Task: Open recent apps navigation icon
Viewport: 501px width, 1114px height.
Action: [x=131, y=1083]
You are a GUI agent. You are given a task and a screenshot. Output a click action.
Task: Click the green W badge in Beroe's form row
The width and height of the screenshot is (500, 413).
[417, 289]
--
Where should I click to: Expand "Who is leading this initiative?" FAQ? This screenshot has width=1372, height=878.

§ **DIRECTIONS FOR THIS TASK**: Express the listing lines as a JSON list of strings, one string per line with blank lines omitted, beginning at the line that contains "Task: Open recent apps navigation icon" and stopping after the line that contains "Action: [x=131, y=1083]".

§ **REPLY TO THE TASK**:
[
  "Task: Open recent apps navigation icon",
  "Viewport: 501px width, 1114px height.",
  "Action: [x=131, y=1083]"
]